Answer these questions about the thread below.
1. About how much money did the treasurer embezzle?
2. What position did the treasurer hold at the bank used by the organization?
3. What happened to the treasurer once the fraud came to light?
─── Extract ───
Man deposits fake check in ATM, gets to keep the money. (1995) - steveklabnik
http://www.goodthink.com/writing/view_stories.cfm?id=11&page_id=2
======
ShabbyDoo
At least one bank is still this clueless. My father is a member of a
charitable organization in his small town, and it was recently discovered that
their treasurer had embezzled about $30K. What makes this story so unusual is
that this person also worked as a supervisor at the same bank used by the
organization! It is difficult to separate the fraud which was carried out by
this person as a private individual and that which required the rights of a
bank employee to carry out. While there might exist banking regulations which
make this an easy matter to sort through, I know nothing of them. However, the
bank's clueless-ness is obvious. It has been months since this fraud was first
discovered. The treasurer was fired immediately, and the bank's investigator
was in contact with the local charitable organization. Incredibly, the bank
has never offered to do the obvious -- make this organization whole without
regard to the law or the specifies of the fraud which actually transpired! How
many quarter-page ads in the local newspaper does $30K buy? Not enough to
make-up for the loss of goodwill this story will have caused by the time the
local paper stops reporting on it. There's some evidence that a good portion
of the fraud required this person's position at the bank to carry out, so it's
likely that the difference between what would actually be owed and $30K isn't
all that great. And, how much positive goodwill could result if the local
newspaper first reported how the bank had "rushed to help out this
organization in its time of need without regard to how the chips would fall
after a complete analysis of the facts"?
─── Collected data ───
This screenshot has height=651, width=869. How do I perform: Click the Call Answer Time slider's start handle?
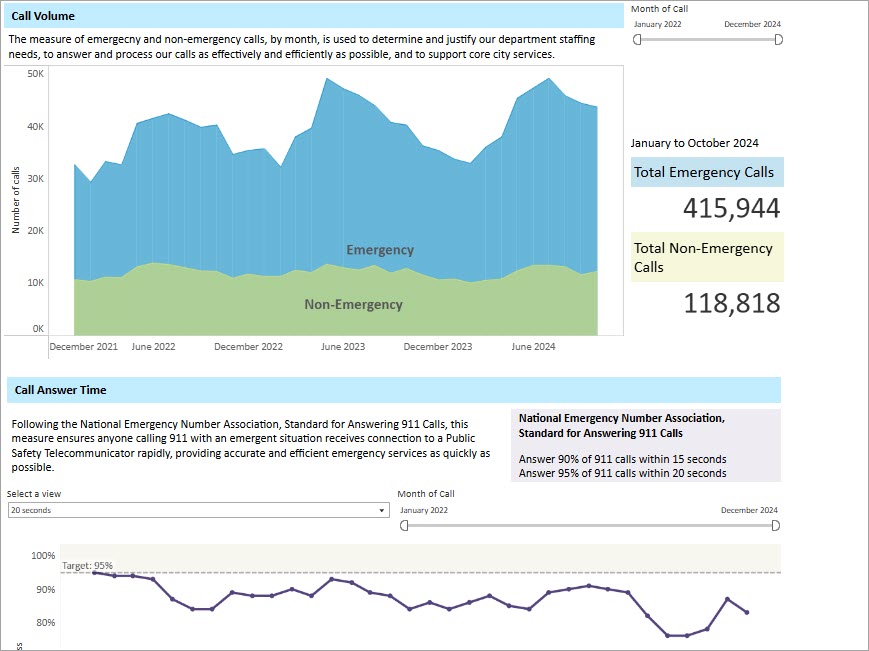pos(404,526)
───
▸ Expected answer
1. About $30K.
2. Supervisor.
3. The treasurer was fired immediately.